La main du duc se serra plus fort le pommeau de sa canne. Il se tourna vers la jeune fille aux cheveux bleus et la toisa de son œil argenté.

- Réfléchissez à deux fois avant de me faire la leçon Lord Greyfox, j’en sais assez également sur le monde.
- De ce monde tu ne sais rien Levira Baskerville.
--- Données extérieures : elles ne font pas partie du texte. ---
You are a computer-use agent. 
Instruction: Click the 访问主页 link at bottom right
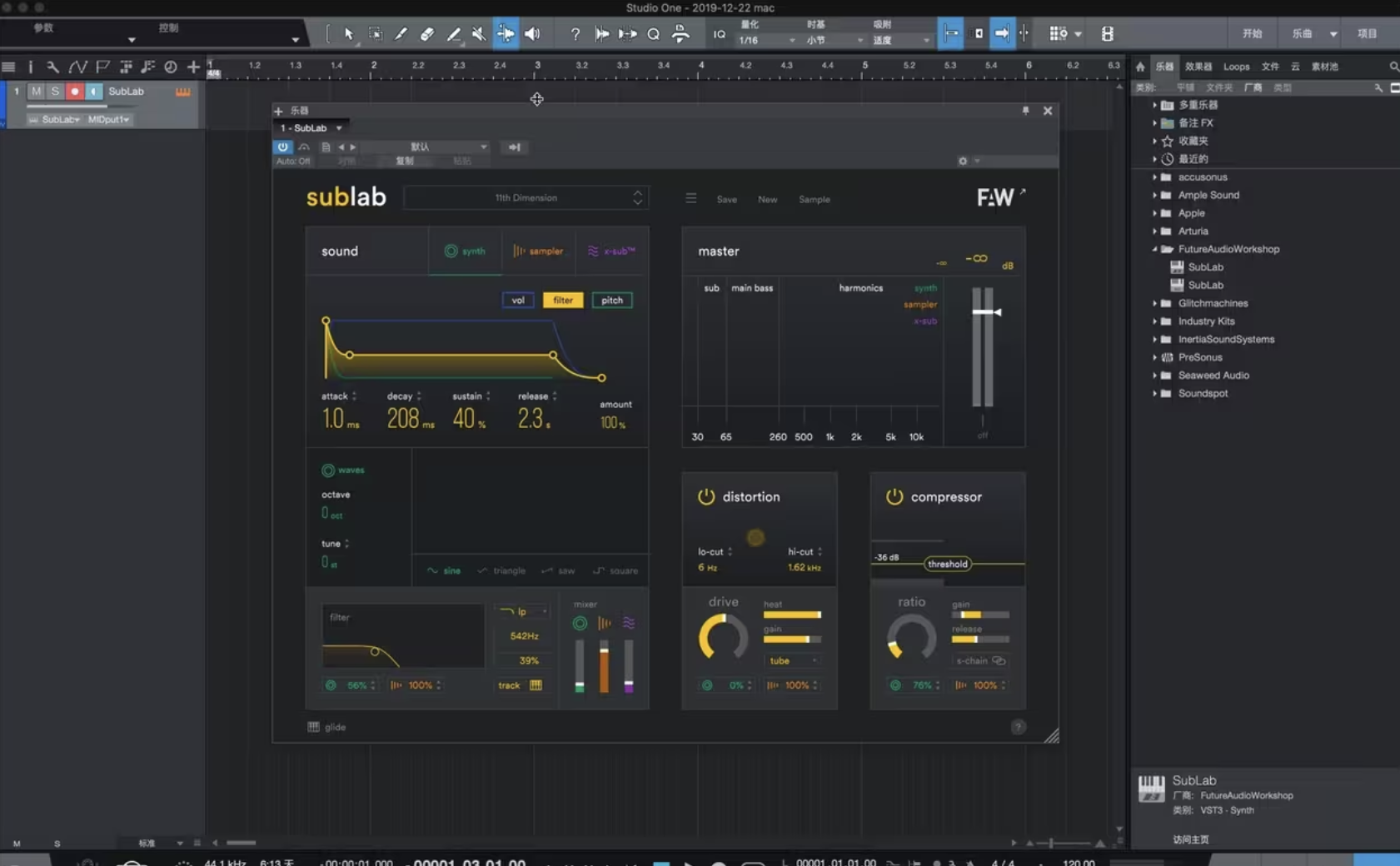click(x=1193, y=839)
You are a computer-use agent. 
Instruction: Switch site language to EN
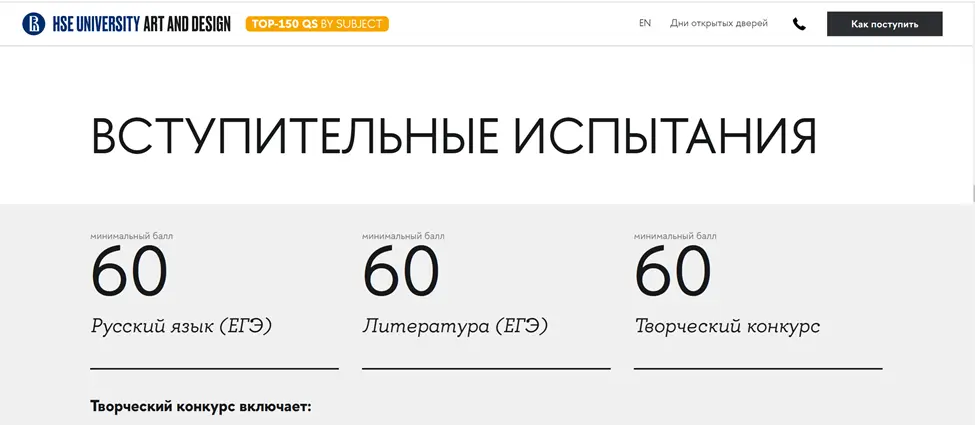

Ce n’est pas en ce cocon douillet dans lequel tu as grandi que tu pourras comprendre quoi que ce soit.

La jeune fille ravala sa douleur. Elle en avait assez de passer pour une gamine niaise et pourrie gâtée. Elle sentait la colère et la frustration lui monter.

- C’est certain que ce n’est pas dans ma demeure que je pourrais comprendre ce qui vous a poussez à le tuer, ni lui ni tous ceux des capitales.
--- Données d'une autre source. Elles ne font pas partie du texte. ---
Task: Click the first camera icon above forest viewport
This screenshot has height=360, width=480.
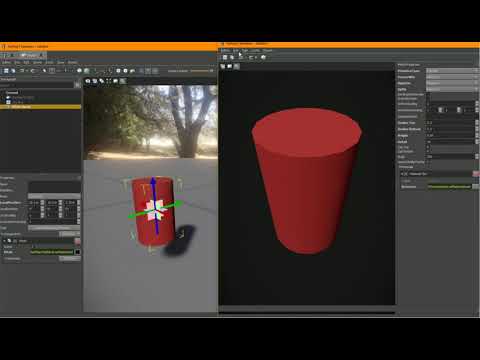Action: point(88,81)
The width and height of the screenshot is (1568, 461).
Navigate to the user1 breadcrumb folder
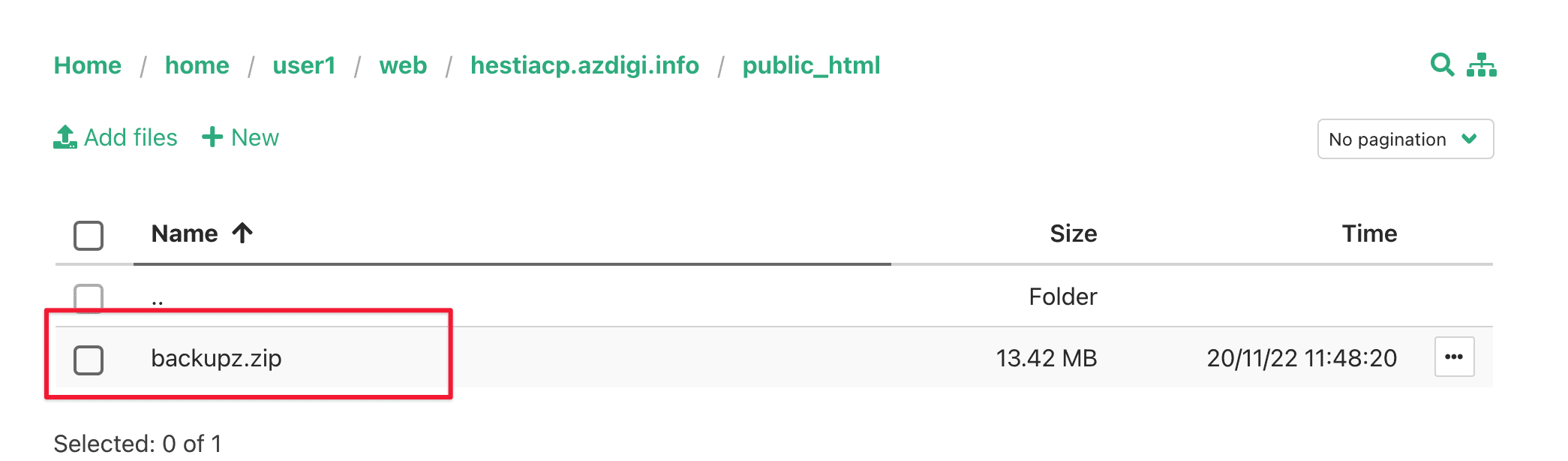[x=304, y=66]
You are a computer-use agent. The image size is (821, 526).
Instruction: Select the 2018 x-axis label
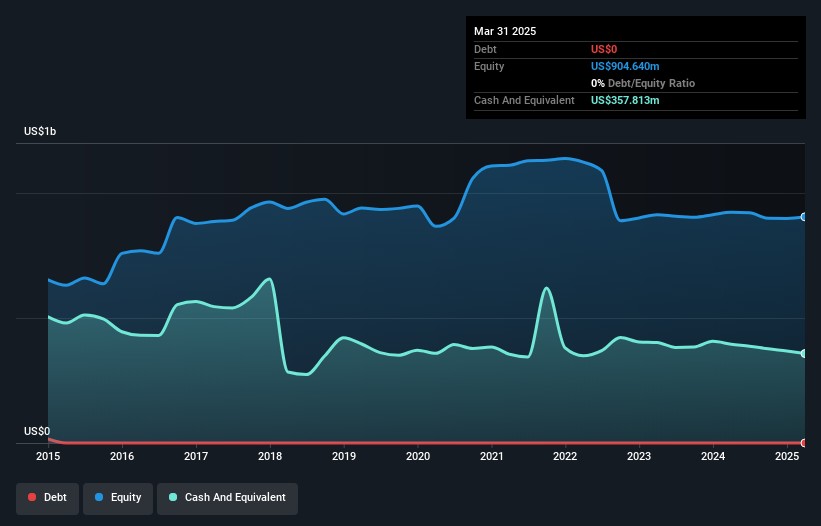click(x=270, y=457)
Le duc fronça les sourcils. Les fausses accusations que la jeune fille lui avait volontairement lancées ne lui plaisaient visiblement pas.

- Que peux-tu savoir de cette histoire ? Toi qui n’en a même pas été témoin. ! La pierre calcinée, l’air morne des habitants de ma ville…Comment oses-tu m’accuser de cet acte d’une telle atrocité alors que vous êtes les seuls à ne pas avoir souffert !

Levira s’insurgea.

Moi...Ne pas savoir ? Ne pas en souffrir !

- Vous non plus ne savez rien !

Cette fois-là le duc fit les yeux ronds, fixant la colère visible sur le visage de la jeune fille.

- Je sais ce qui s’est passé ! Ce que vos gens ont vu, je l’ai vu également ! J’ai été plus proche de ce carnage que vous n’auriez jamais pu l’être !

Calme-toi bon sang !

En une seule phrase, Levira avait totalement oublié le but de sa venue. La vision du sang lui montait à la tête, le feu qui dévorait tout, les cris inhumains…Tout…

- Vous ! C’est vous qui ne savez rien ! Rien de ce qui s’est passé à Liphia !

Idiote tais-toi !

Impossible…elle ne pouvait pas laisser cet homme la traiter d’ignorante…pas après ce cauchemar…

- Je me fiche bien de votre avis ! Mais sachez bien que…

Tais-toi ! Je t’en supplie tais-toi !

- Je n'aurai aucun scrupule à égorger un assassin ! Ni même pour son sang ! Je refuse ! Je refuse d'avoir à souffrir pour un monstre !

Lorsque la jeune fille réalisa ses mots il était trop tard…Elle avait laissé sa colère parler…Elle se sentait oppressée, comme si à la dernière seconde elle avait ravaler le poison qui lui broyait les poumons…

Elle regarda le colosse qui se tenait devant elle, celui-ci la perçait d’un regard haineux.

- Sortez.

Levira hésita. Ses pieds ne voulaient plus bouger. Elle se fit violence et sur ce sifflement méprisant elle sortit de la pièce.

Le majordome fut visiblement témoin de cette effusion, puisqu’il jeta un regard craintif à la jeune duchesse. Mais trop poli, il se retint de poser la question et raccompagna la jeune Baskerville à ses quartiers.

Levira le suivit doucement et lui tendit un écu de mille Yuls avant de le congédier dans un sourire satisfait.

Le majordome s’étonna d’une si bonne humeur et se demanda sérieusement si son maître ne se serait pas fait emberlificoté. Il se promit d’aller faire son rapport à Lord Greyfox. Cette jeune fille était dangereuse…

Mais il se trompait lourdement…

Levira aurait aimé être sincère avec lui…

À peine s’était-il éloigné que l’homme entendit un coup foudroyant dans le mur…et imperceptible…des sanglots étouffés…

Alphonse Greyfox resta seul face à la porte. Seul face à ce gouffre s’étant refermé sur la jeune fille aux yeux rouges.

Il porta sa main à son visage mutilé, et de ses doigts, palpa son œil blanc et insensible…pourtant il la sentait…une douleur ineffaçable de ce jour funeste…

Le souvenir lui saigna l'esprit de même que sa dent saigna sa lèvre.